What Prevents Taking Work Stress Home With You?

February 14, 2017

I think this new study is useful, per se, but it contains a glaring, most significant omission. And that’s often typical of academic research that ignores the reality of everyday experience. To explain, researchers at the University of Central Florida found that exercise and sleep are keys to keeping employees from bringing work stress and frustrations home.

The study, reported in this summary from the University, looked in particular at abusive behavior at home. They found that those who engaged in more walking at work, and had more sleep, were less likely to behave abusively at home. That is, according to researcher Shannon Taylor, “…employees who are mistreated at work are likely to engage in similar behaviors at home. If they’ve been belittled or insulted by a supervisor, they tend to vent their frustration on members of their household. Our study shows that happens because they’re too tired to regulate their behavior.”

Well, yes. Exercise and sleep help everyone.

But as a solution, that finding deals with a symptom, not the source. It ignores the primary sources of most employee distress and dissatisfaction to begin with: A management culture that’s outright abusive, psychologically unhealthy, unsupportive of career development, too limiting of opportunities for continued learning, and a host of other management and organizational issues. I’ve written a great deal about the impact of an unhealthy management and leadership culture upon people’s workplace experience; and their role in a range of emotional and physical ailments that people experience as a consequence.

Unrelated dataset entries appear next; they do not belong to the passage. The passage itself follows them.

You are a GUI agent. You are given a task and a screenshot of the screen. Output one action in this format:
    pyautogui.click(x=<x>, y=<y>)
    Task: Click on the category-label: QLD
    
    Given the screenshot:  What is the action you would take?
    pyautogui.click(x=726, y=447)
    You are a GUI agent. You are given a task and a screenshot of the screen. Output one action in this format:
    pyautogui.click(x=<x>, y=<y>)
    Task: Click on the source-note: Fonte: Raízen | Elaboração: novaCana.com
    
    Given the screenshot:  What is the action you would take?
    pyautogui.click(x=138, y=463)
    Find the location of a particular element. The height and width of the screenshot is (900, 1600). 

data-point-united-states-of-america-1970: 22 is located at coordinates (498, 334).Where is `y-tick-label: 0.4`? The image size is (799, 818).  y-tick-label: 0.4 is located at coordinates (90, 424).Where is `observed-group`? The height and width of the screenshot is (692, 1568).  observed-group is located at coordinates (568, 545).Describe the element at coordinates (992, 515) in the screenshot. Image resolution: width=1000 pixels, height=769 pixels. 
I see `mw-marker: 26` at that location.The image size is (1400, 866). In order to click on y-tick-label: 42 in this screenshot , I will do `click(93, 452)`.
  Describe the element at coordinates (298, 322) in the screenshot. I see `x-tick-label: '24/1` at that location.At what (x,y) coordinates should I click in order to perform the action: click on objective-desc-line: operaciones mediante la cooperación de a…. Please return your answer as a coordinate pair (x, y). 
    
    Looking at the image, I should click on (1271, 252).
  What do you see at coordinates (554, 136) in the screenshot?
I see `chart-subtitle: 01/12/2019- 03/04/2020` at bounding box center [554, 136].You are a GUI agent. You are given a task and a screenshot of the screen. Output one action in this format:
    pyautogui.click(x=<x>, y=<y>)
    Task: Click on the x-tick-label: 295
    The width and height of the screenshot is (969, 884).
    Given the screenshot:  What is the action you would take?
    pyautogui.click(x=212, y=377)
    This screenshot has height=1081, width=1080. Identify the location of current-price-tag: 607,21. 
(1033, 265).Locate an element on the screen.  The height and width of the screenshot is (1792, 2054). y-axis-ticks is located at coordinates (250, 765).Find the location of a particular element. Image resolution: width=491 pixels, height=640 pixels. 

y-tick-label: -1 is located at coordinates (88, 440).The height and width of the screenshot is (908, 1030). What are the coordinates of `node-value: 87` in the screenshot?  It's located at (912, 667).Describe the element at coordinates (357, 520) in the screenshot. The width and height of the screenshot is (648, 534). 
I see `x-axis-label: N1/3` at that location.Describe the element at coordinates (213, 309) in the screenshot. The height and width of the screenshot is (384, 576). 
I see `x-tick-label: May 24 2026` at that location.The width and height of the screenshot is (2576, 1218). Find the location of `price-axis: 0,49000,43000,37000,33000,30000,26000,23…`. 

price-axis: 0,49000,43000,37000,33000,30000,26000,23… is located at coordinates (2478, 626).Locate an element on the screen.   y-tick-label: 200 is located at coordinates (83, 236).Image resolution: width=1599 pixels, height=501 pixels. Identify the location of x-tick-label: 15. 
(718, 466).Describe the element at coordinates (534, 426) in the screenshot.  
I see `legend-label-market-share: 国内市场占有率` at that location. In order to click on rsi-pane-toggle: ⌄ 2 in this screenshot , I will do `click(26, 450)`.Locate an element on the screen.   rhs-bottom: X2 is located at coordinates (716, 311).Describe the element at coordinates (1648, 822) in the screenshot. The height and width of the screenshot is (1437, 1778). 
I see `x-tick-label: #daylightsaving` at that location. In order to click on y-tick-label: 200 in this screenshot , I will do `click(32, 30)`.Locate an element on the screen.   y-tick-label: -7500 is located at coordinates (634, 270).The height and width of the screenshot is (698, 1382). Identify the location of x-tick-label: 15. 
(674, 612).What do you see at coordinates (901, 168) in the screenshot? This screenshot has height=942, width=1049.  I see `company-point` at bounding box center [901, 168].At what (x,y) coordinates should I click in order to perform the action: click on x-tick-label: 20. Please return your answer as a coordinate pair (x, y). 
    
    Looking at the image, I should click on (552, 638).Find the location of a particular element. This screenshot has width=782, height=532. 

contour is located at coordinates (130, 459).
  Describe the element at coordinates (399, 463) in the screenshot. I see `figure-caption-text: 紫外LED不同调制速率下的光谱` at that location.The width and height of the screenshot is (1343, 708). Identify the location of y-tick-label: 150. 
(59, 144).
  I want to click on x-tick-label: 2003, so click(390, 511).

Moreover, the current study was conducted with MBA students – a population whose work experiences are not the same as entry level, mid-level or senior career workers. So the researchers’ conclusions — “burning an additional 587 calories can reduce the harmful effects of mistreatment and help prevent it from carrying into the home…(by,for example) with an hour of swimming or a brisk 90-minute walk” — are healthy practices, certainly. But they don’t address the fact that healthy organizations will help people experience a more positive, supportive, and meaningful career and work experience to begin with.

The research was published in the Journal of Applied Psychology.